Сам дед, уж, и корову проводил на соседний луг, курочкам да уточкам зерна задал, кроликам – травки свежей.
Сидел, да тихонечко карабин свой чистил и смазывал…
Потянувшись, протерев глазёнки, Ванятка опустил ножки на прохладный деревянный пол…
– Утро доброе, Ванюш!
– Какое же оно доброе, – отозвался внук, – Орут и орут… Спать не дают…
– Кто, орёт-то? Вроде, тишина вокруг… Токмо комарики звенят… – усмехнулся дед.
– Кто-кто? Ласточки!!!
– Кхе! Так, они, ласточки-то, вместе со мной встали! Столько дел уже переделали!
– Ой, дед! – съехидничал Ванятка, – Какие у ласточек дела могут быть? Летают себе… Да орут… Лучше бы спали… До полудня…
– Э-э-э… Не говори так, милый. У каждой Божьей твари – своё место, своё время и своё занятие!
– Вот… Сам говоришь – «твари»… А, слово-то, нехорошее… Бранное…
– А ты, Вань, на это слово с другой стороны глянь!
– Это как?
– Тварь – от слова «творить»… То есть, «сотворённая»… Вот, Господь любое существо сотворил, и ему волю дал… Творить…
– Что творить? Вот так… Орать по утрам? И людям спать не давать?
Не выдержал Никифор.
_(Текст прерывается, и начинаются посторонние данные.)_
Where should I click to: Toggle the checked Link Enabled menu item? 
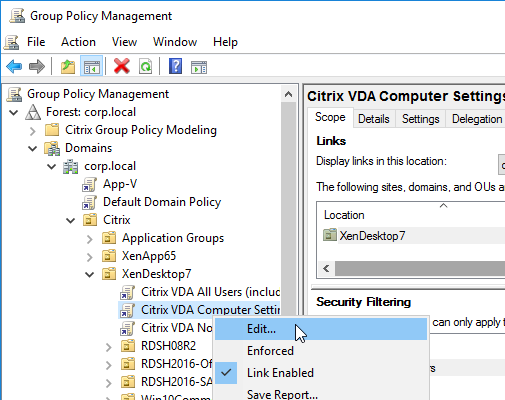pos(280,373)
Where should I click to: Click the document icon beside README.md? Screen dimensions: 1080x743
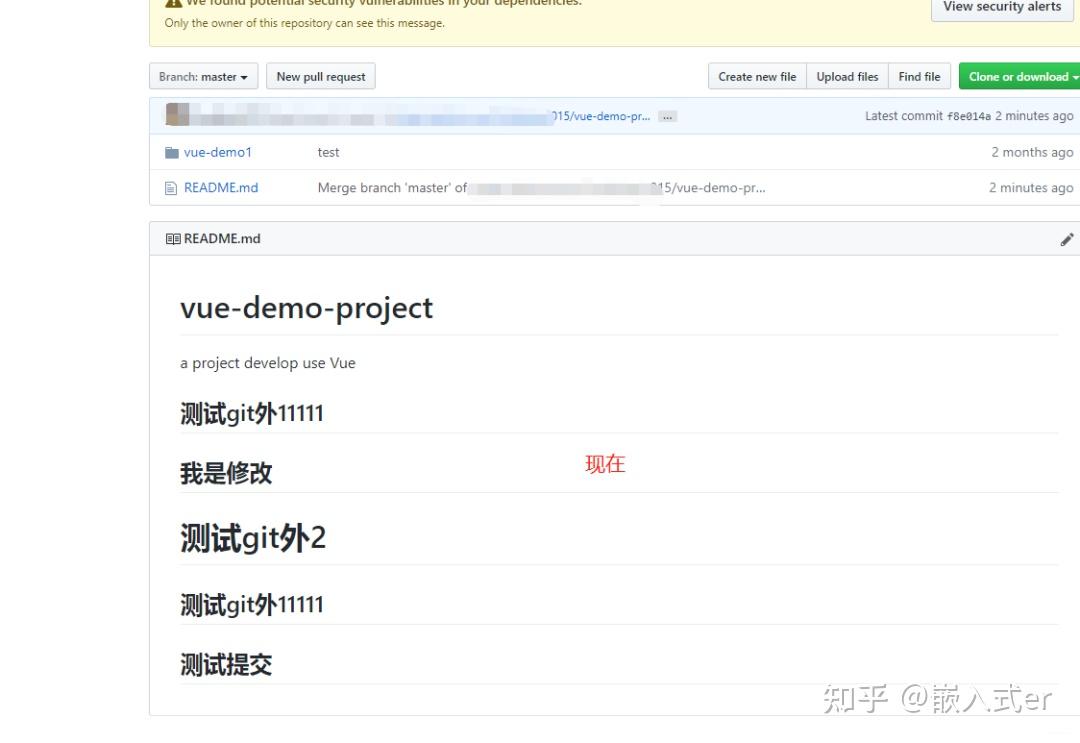[172, 187]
Захохотал, закашлялся…
Из-под тёплого, стёганого одеяла явилась на свет Божий белобрысая голова старшего внука – Васьки. Смачно зевнув, он замахал руками, находясь, наполовину, в сладком утреннем сне, и выдал:
– А? …Чё? …Зорька ещё не пришла? Ух, тварь… Божья..
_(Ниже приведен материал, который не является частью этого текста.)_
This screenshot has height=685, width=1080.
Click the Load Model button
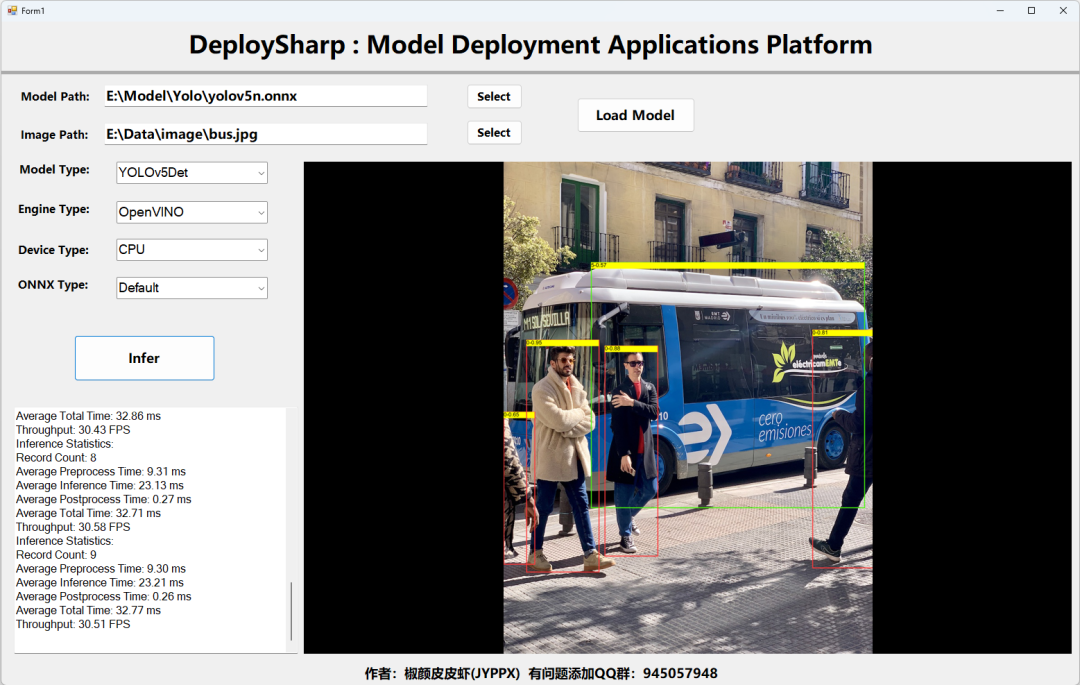pos(635,115)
И снова упал на подушки, чмокая губами и, что-то невразумительное бормоча. Дед, с младшим внуком, зазвенели смешливыми бубенцами над просыпающейся тайгой…
Так и наступило утро… Золотое… Воспетое песней жаворонка… Ромашково-клеверное… Душистое, как разнотравье, умытое жемчужной росой…
* * *
Долго судили-рядили дед с внуками о «нужности-ненужности» за утренним чаем. Внуки ругали комаров, а дед доказывал, что без них не будет рыбы в реках и озёрах.
По разумению своему, мальчишки, наперебой, кричали о «вредности» волков да росомах, а дед убеждал их в необходимости этих «санитаров леса».
О ласточках, разбудивших Ваньку, вроде забыли… Но, на сегодняшний день дед Никифор запланировал «большое дело» – мазать глиной курятник…
Вот, тут-то, и началась «наука»…
* * *
Обычно старик замешивал глину с конским навозом в двух-трёх метрах от курятника. А тут… Шагов двадцать пять надо было шлёпать с тяжеленными вёдрами до места мазки.
Сначала курятник мазали изнутри. Затем, три-четыре дня спустя, когда глина подсохнет, куриную обитель белили известью, чтобы вши да клещи не донимали.
Снаружи мазка была грубее, с соломой. Чтобы дольше держалось, и не отваливалось кусками до следующего раза. Да, и теплее кормилицам-несушкам было в таком «дворце».
Курятник был просторным и вольным. Поэтому, к перемешиванию глины, Никифор привлекал самого надёжного помощника – Савраску.